(Stored records)
--- --- ---

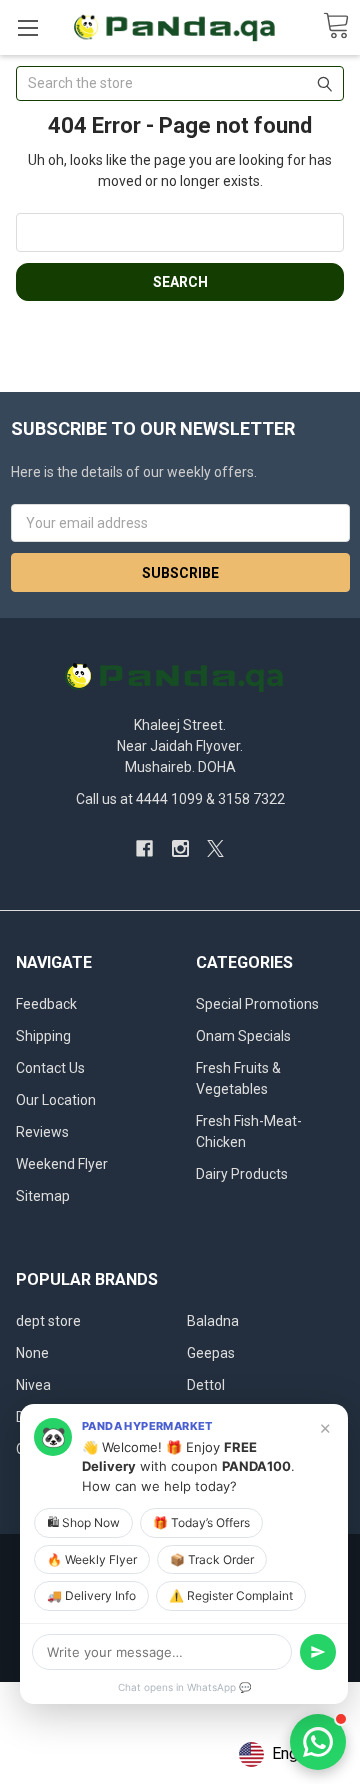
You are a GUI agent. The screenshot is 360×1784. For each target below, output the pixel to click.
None (32, 1353)
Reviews (42, 1132)
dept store (48, 1321)
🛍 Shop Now (83, 1522)
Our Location (56, 1100)
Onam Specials (243, 1036)
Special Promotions (257, 1004)
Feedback (46, 1004)
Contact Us (50, 1068)
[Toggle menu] (27, 27)
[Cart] (336, 26)
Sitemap (43, 1196)
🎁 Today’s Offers (201, 1522)
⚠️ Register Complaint (231, 1595)
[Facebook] (144, 848)
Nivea (33, 1385)
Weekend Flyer (62, 1164)
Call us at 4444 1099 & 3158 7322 (180, 799)
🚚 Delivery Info (91, 1595)
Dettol (206, 1385)
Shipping (43, 1036)
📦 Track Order (212, 1559)
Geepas (211, 1353)
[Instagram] (180, 848)
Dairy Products (242, 1174)
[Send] (318, 1652)
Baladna (213, 1321)
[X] (215, 848)
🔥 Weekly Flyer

--- --- ---

# [Prompt]
The answer is the line with "Feedback (46, 1004)" plus every line after it, printed exactly as they appear above.

# [Task response]
Feedback (46, 1004)
Contact Us (50, 1068)
[Toggle menu] (27, 27)
[Cart] (336, 26)
Sitemap (43, 1196)
🎁 Today’s Offers (201, 1522)
⚠️ Register Complaint (231, 1595)
[Facebook] (144, 848)
Nivea (33, 1385)
Weekend Flyer (62, 1164)
Call us at 4444 1099 & 3158 7322 (180, 799)
🚚 Delivery Info (91, 1595)
Dettol (206, 1385)
Shipping (43, 1036)
📦 Track Order (212, 1559)
Geepas (211, 1353)
[Instagram] (180, 848)
Dairy Products (242, 1174)
[Send] (318, 1652)
Baladna (213, 1321)
[X] (215, 848)
🔥 Weekly Flyer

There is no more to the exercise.